What to work on: Retype, please, the listing from its opening line through the line that contains "publicitat@periodismeplural.cat (514, 1603)", both included, without the pictures.

Given records:
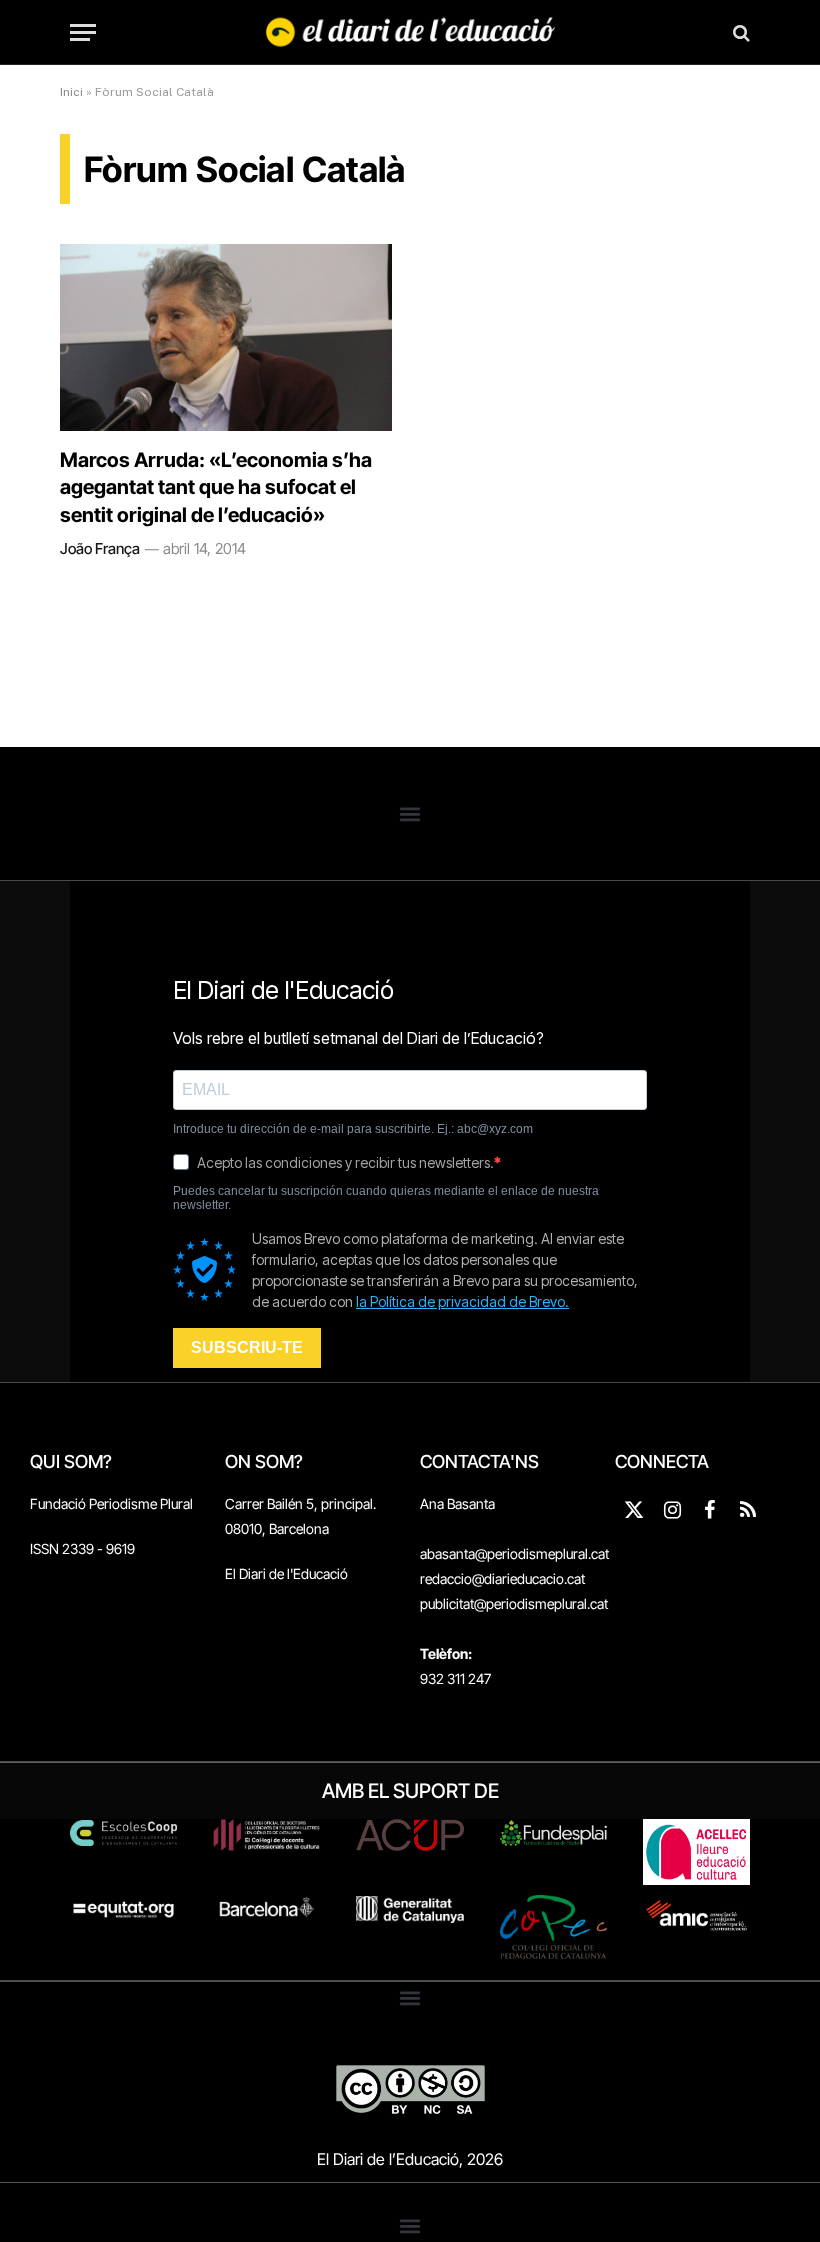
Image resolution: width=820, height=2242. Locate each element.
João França (100, 548)
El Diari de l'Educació (286, 1573)
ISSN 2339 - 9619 (82, 1548)
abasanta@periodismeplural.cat (514, 1553)
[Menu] (83, 32)
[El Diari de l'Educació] (410, 32)
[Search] (739, 32)
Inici (71, 92)
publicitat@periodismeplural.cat (514, 1603)
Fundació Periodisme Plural (111, 1503)
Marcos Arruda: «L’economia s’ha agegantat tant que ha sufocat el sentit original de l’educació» (216, 487)
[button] (410, 813)
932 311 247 (455, 1678)
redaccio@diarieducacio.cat (502, 1578)
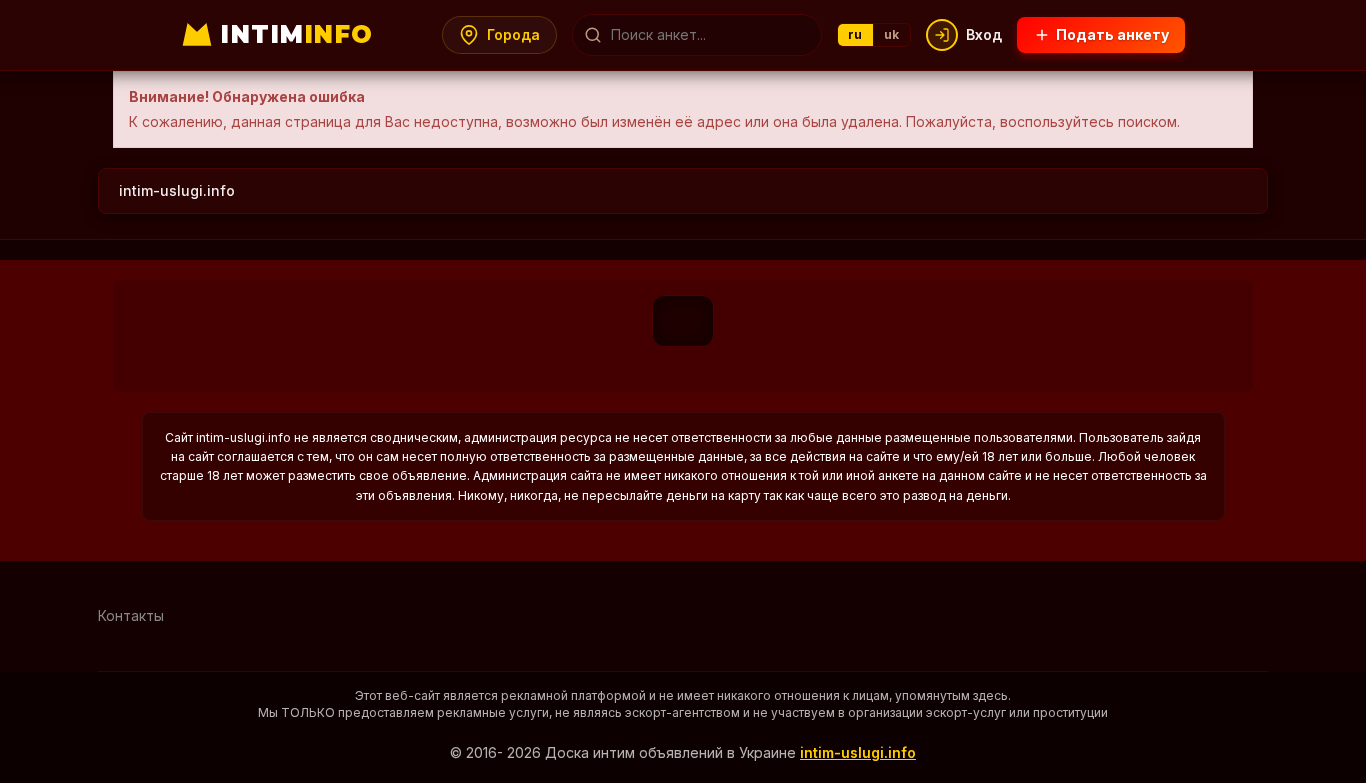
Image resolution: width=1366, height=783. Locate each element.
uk (892, 34)
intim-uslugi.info (177, 190)
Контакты (131, 615)
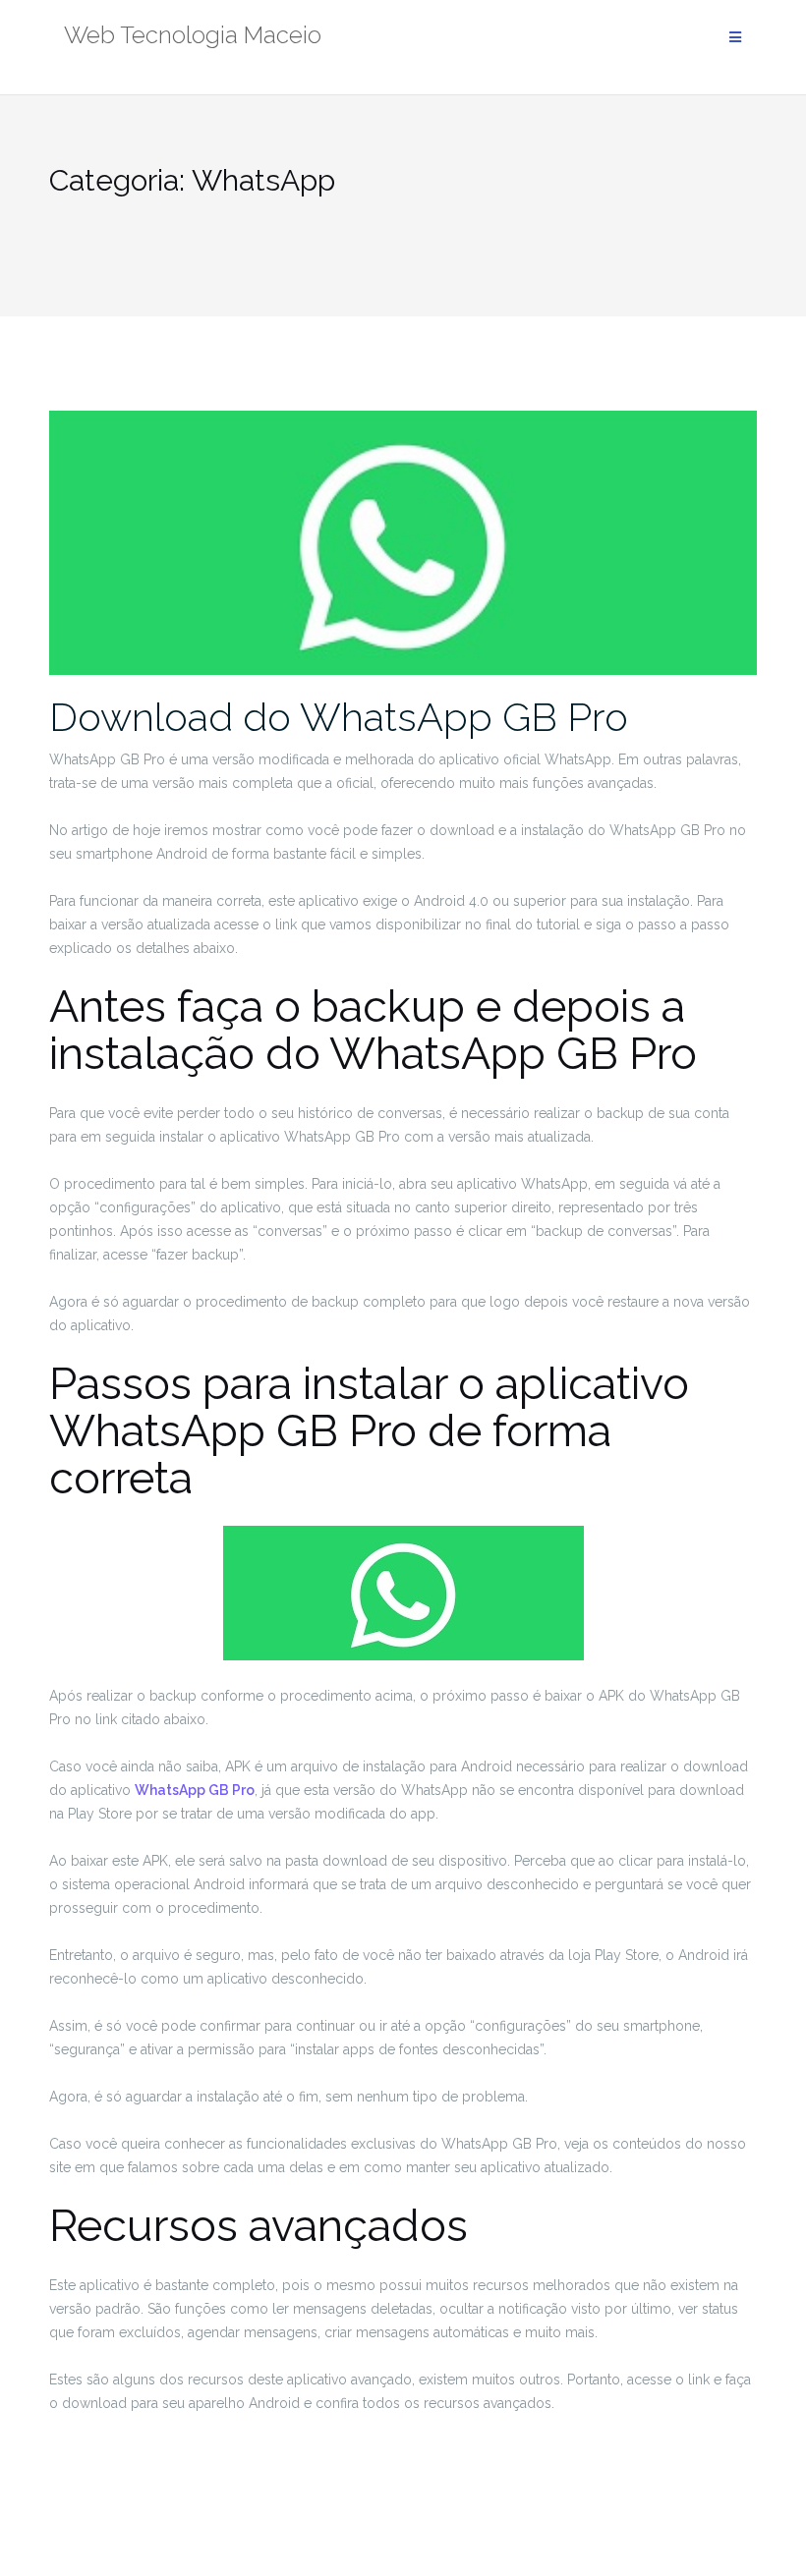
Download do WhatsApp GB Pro (338, 717)
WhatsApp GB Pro (195, 1790)
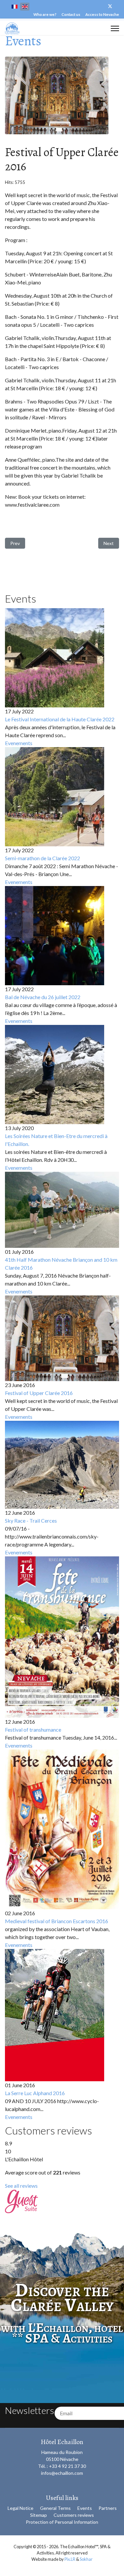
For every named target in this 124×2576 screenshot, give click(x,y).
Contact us (71, 14)
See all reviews (21, 2185)
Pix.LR (69, 2559)
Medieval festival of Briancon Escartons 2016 (56, 1921)
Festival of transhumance (33, 1729)
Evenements (18, 743)
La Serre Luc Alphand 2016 (35, 2093)
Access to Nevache (102, 14)
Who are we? (45, 14)
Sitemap (38, 2515)
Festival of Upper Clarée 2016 (39, 1393)
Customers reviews (74, 2515)
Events (84, 2508)
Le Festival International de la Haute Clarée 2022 (59, 719)
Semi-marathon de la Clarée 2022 (42, 858)
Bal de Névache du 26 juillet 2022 (42, 997)
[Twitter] (110, 6)
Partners (108, 2508)
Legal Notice (20, 2508)
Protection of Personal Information (62, 2522)
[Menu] (115, 28)
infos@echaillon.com (62, 2473)
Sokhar (86, 2559)
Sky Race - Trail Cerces (31, 1520)
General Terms (55, 2508)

Exercise output:
Image resolution: width=820, height=2242. Locate each element.
João França (100, 548)
El Diari de l'Educació (286, 1573)
ISSN 2339 - 9619 (82, 1548)
abasanta@periodismeplural.cat (514, 1553)
[Menu] (83, 32)
[El Diari de l'Educació] (410, 32)
[Search] (739, 32)
Inici (71, 92)
publicitat@periodismeplural.cat (514, 1603)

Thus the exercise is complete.